> _Selected text_
Floquet Toolkit

floquet_toolkit is a reusable Python framework for numerical Floquet calculations in driven two-band Bloch systems, with built-in examples centered on driven Dirac and graphene-style models.

It currently provides tools to:

• build truncated extended space Floquet Hamiltonians from time-periodic models
• diagonalize Floquet Hamiltonians and reconstruct time-dependent Floquet states
• compute quasienergy spectra
• compute Berry curvature from static, Floquet, perturbative Floquet, and high-frequency effective descriptions
• compute current observables for several state constructions
• work with built-in driven Dirac and graphene-style model factories

Design Goal

The package is designed to avoid rewriting model-specific or observable-specific code for each new study. New driven two-band systems can be introduced through the DrivenBlochHamiltonian abstraction, while new observables can be built on top of the existing Floquet builders and calculator infrastructure. In practice, this means users can reuse the same numerical machinery across different models and extend the toolkit with new calculators instead of rewiring the full codebase.

Project Layout

floquet-toolkit/
  floquet_toolkit/
    builtin_models/
    builders/
    calculators/
    core/
    config.py
    managers/
  tests/
  examples/
  pyproject.toml

Installation

Create and activate a virtual environment:

python3 -m venv .venv
source .venv/bin/activate
python3 -m pip install --upgrade pip

Install the package in editable mode:

pip install -e .

Install optional plotting and test dependencies:

pip install -e ".[plots,dev]"

Dependency groups:

• plots: installs matplotlib
• dev: installs pytest

Main Components

FloquetLocalManager and FloquetTransportManager

FloquetLocalManager handles local-in-momentum observables such as spectra, Floquet states, Berry curvature, and velocities. FloquetTransportManager collects loop/integrated transport-style observables such as Berry phases. FloquetManager remains available as a lightweight compatibility wrapper that exposes .local and .transport.

Useful methods are grouped roughly as follows:

• State and spectrum

  • diagonalize_floquet_hamiltonian
  • select_floquet_state
  • compute_floquet_spectrum

• Berry curvature

  • compute_static_berry_curvature
  • compute_instantaneous_berry_curvature
  • compute_perturbed_state_berry_curvature

• Velocity observables

  • compute_floquet_velocity
  • compute_static_velocity
  • compute_adiabatic_velocity

Additional helper methods are also available for perturbative and high-frequency calculations, but the methods above are the most common starting points for users of the package.

> _Given entries_
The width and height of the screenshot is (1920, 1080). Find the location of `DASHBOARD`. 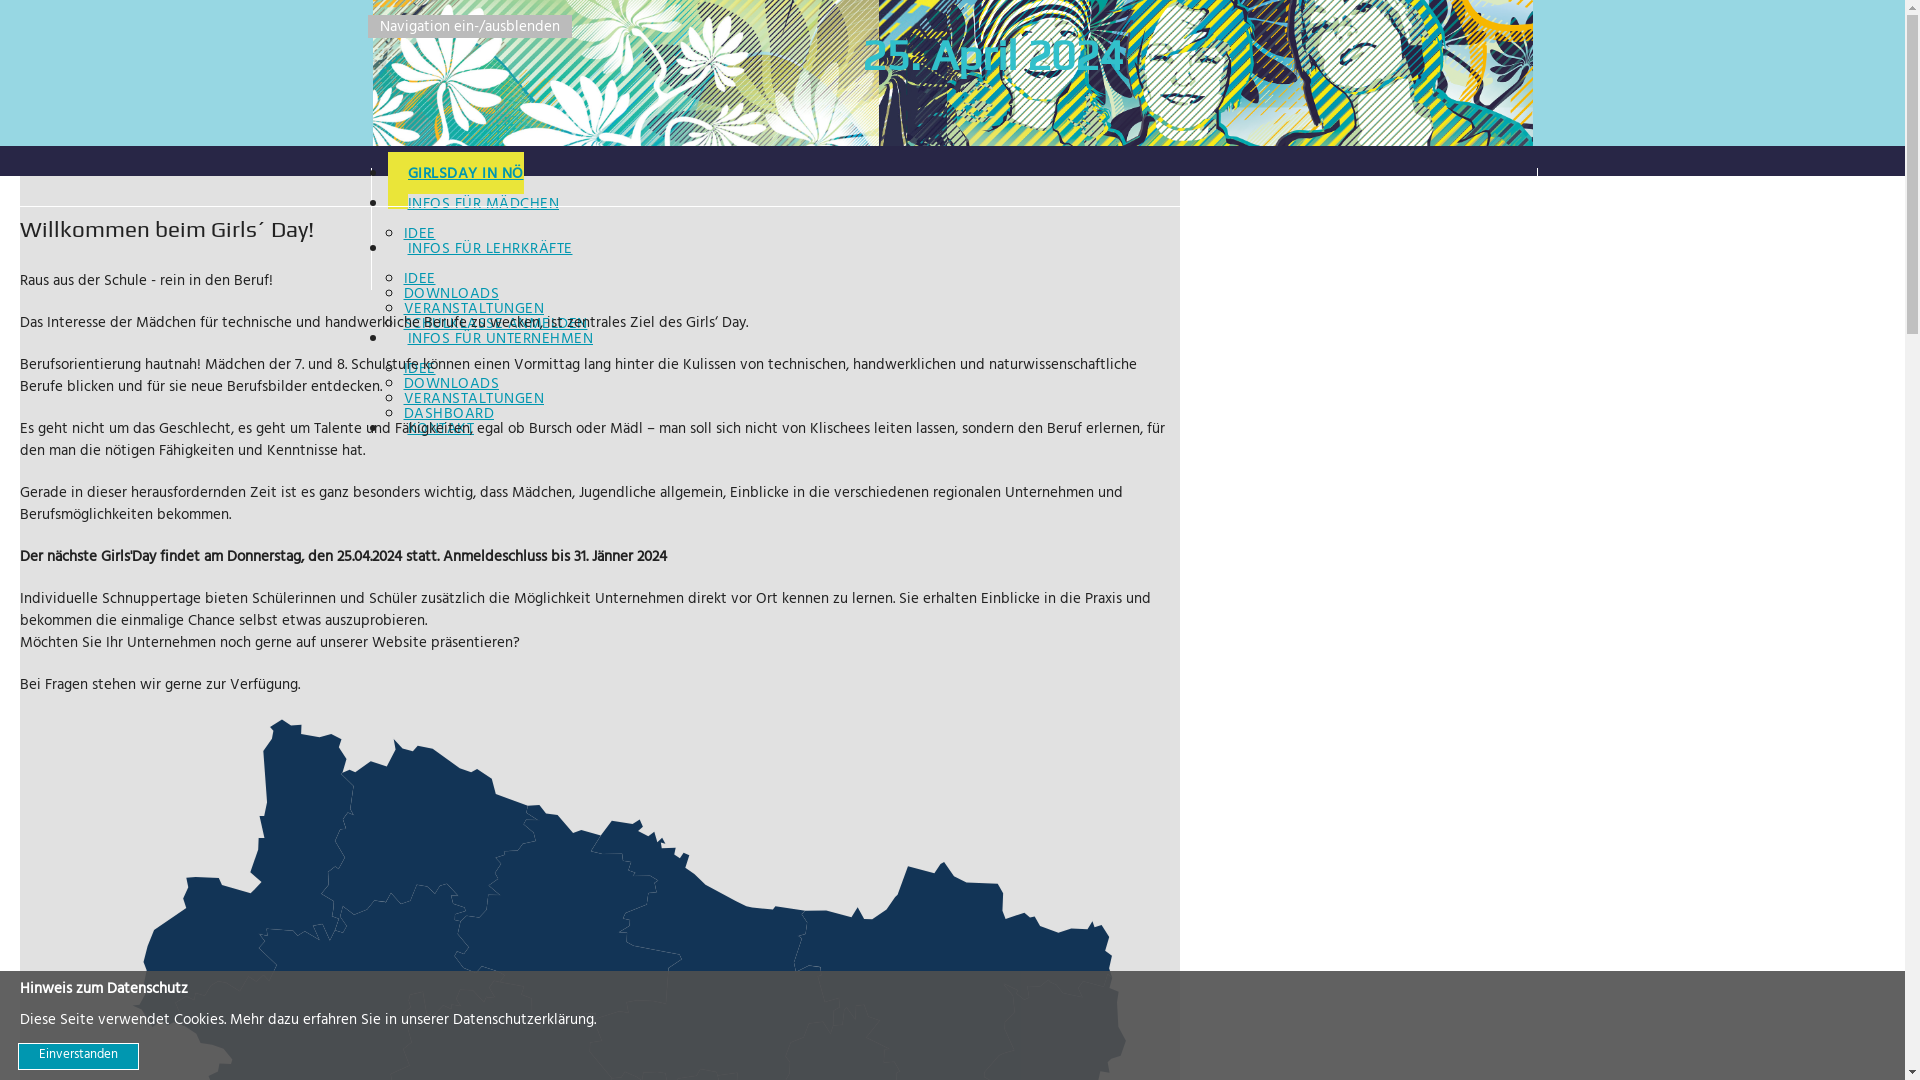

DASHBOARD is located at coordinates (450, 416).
...
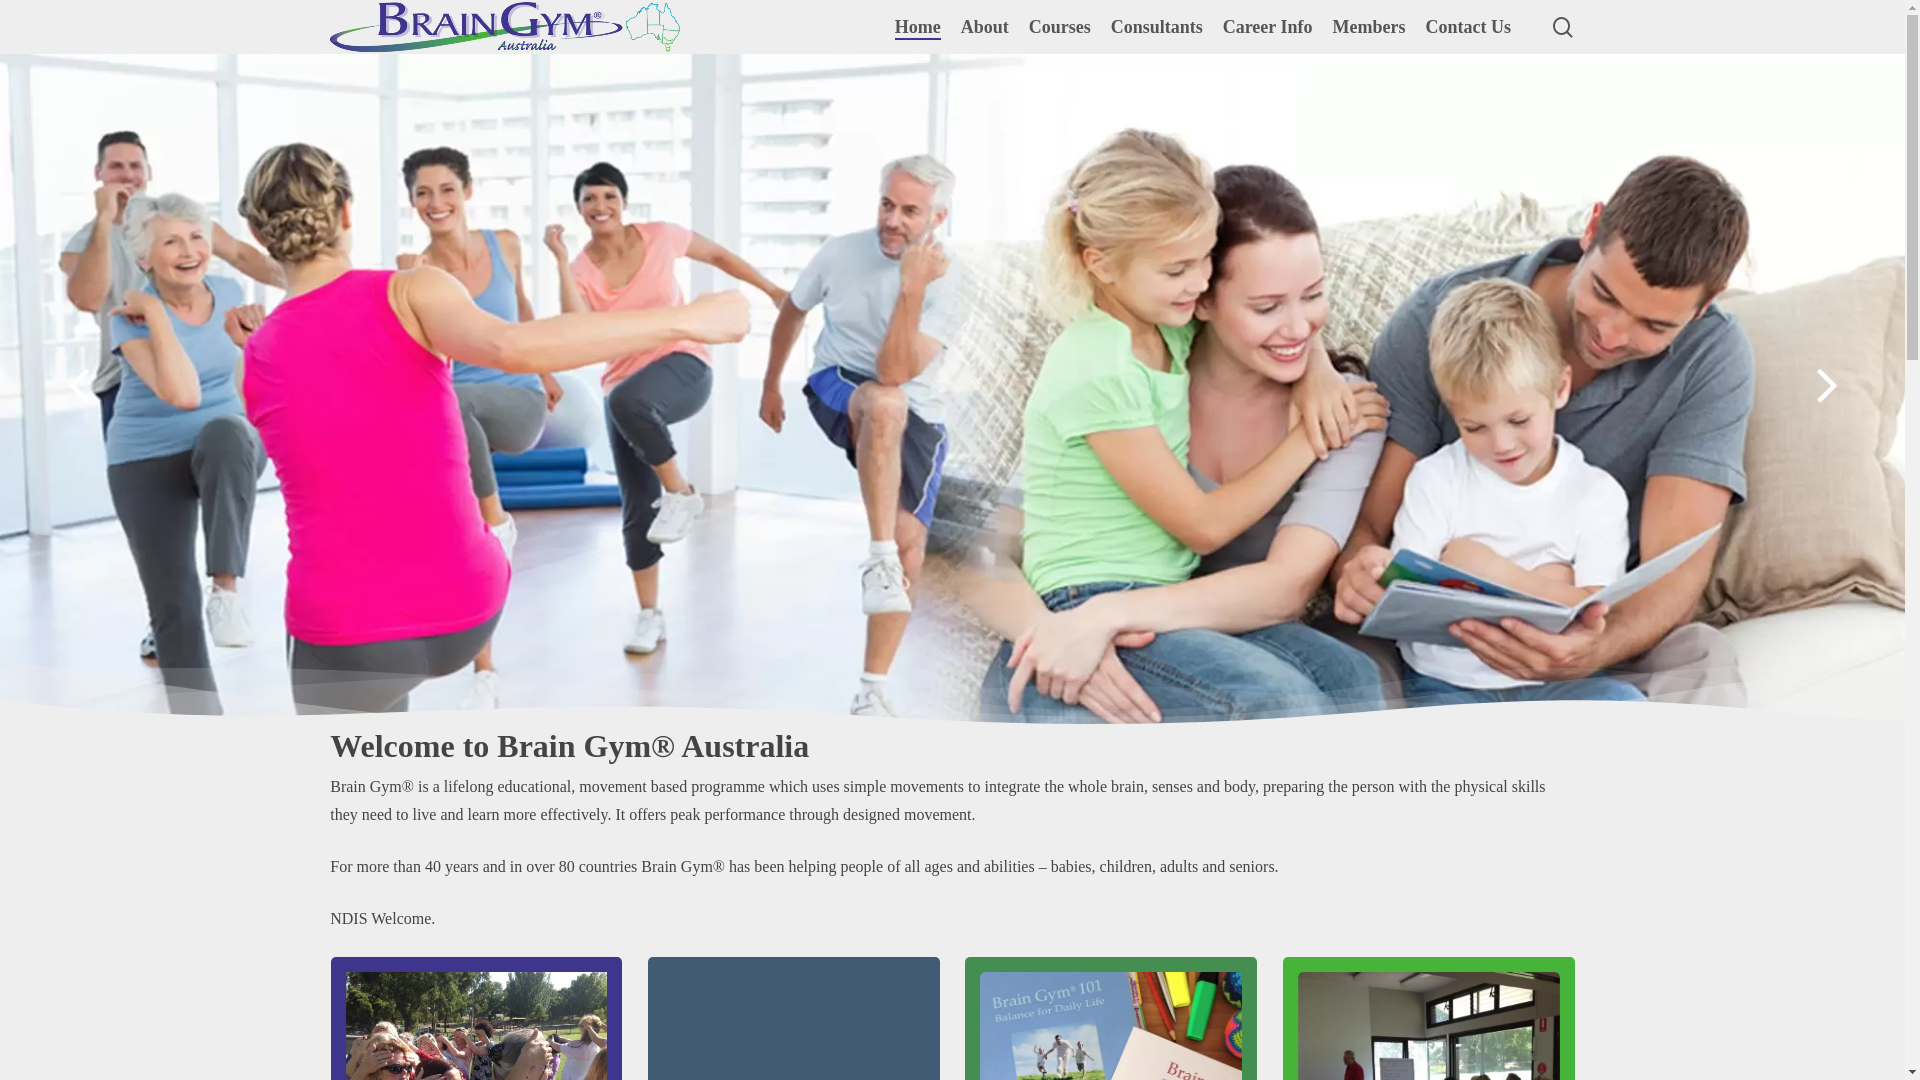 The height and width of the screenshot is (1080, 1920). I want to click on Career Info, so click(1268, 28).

> _Parts of the exercise_
1) In the project layout of the Floquet Toolkit text, which folders appear directly inside the floquet_toolkit/ package directory?
2) Reproduce word for word the passage of the Floquet Toolkit text that begins at "Additional helper methods" and ends after "of the package.".
Please answer using only the Floquet Toolkit text.

> _Answers given_
1) builtin_models/, builders/, calculators/, core/, managers/

2)
Additional helper methods are also available for perturbative and high-frequency calculations, but the methods above are the most common starting points for users of the package.